This Wednesday leading European crash-test agency EuroNCAP unveiled the results for six new cars. Mazda's all-new Mazda2 is the latest of all superminis to be awarded the EuroNCAP five star safety rating.
This Wednesday leading European crash-test agency Euro NCAP has unveiled the results for six new cars. Mazda's all-new Mazda2 is the latest of all superminis to be awarded the Euro NCAP five star safety rating. Earlier this year the Mini and the Fiat 500 were awarded five stars. The brand-new Mercedes C-class, the Volvo V70 and the Renault Laguna were among the three other cars to be awarded the maximum five points in adult protection. The Honda Civic and the Daihatsu Materia, which recently featured in Top Gear in a side-by-side comparison with the Ascari A10, both scored four stars in the latest Euro NCAP crash test.

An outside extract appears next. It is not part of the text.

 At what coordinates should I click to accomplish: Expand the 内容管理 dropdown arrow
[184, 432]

Despite the magnificent results achieved in adult protection, there is clearly a lot of room for improvement in the pedestrian safety. Euro NCAP expressed its disappointment with "none of the cars achieving higher than three stars (of max. five) for pedestrian protection."

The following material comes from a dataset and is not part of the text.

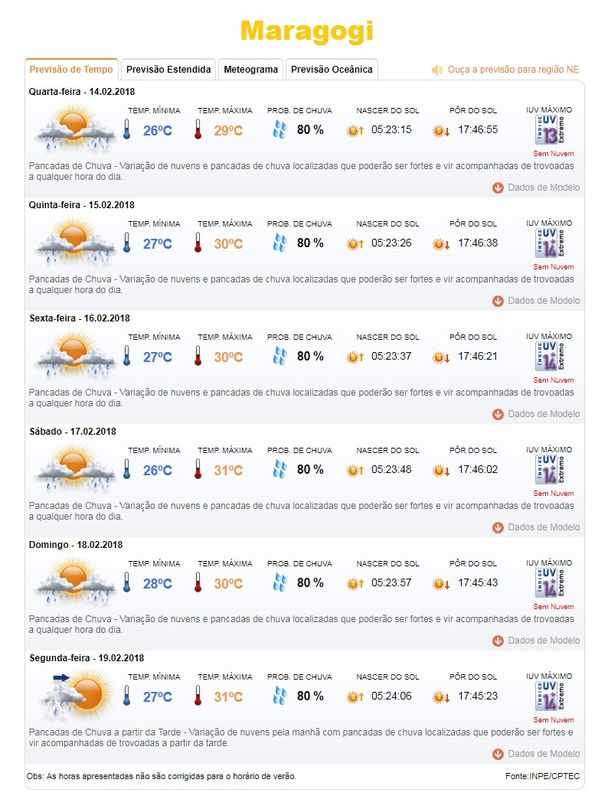
Task: Click the sunrise icon for Quinta-feira 15.02.2018
Action: pos(355,244)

Furthermore, both the Mazda2 and the Volvo V70 endured problems with the deployment of the cars' airbags, where minor disturbances "could occur in real life accidents." Euro NCAP insists that both manufacturers have taken the steps to rectify the problems and that all owners have been contacted for the necessary upgrades. While such disturbances are not part of the crash test, Michiel van Ratingen, Secretary General of Euro NCAP is keen to add that "this is exactly why Euro NCAP exists: to independently evaluate the protection that these cars offer consumers and to spot just this kind of error. If there is a safety problem, we will not re-test the vehicle unless the problem is fixed on all cars."
Now that five stars is becoming the industry standard... about time to extend the scale?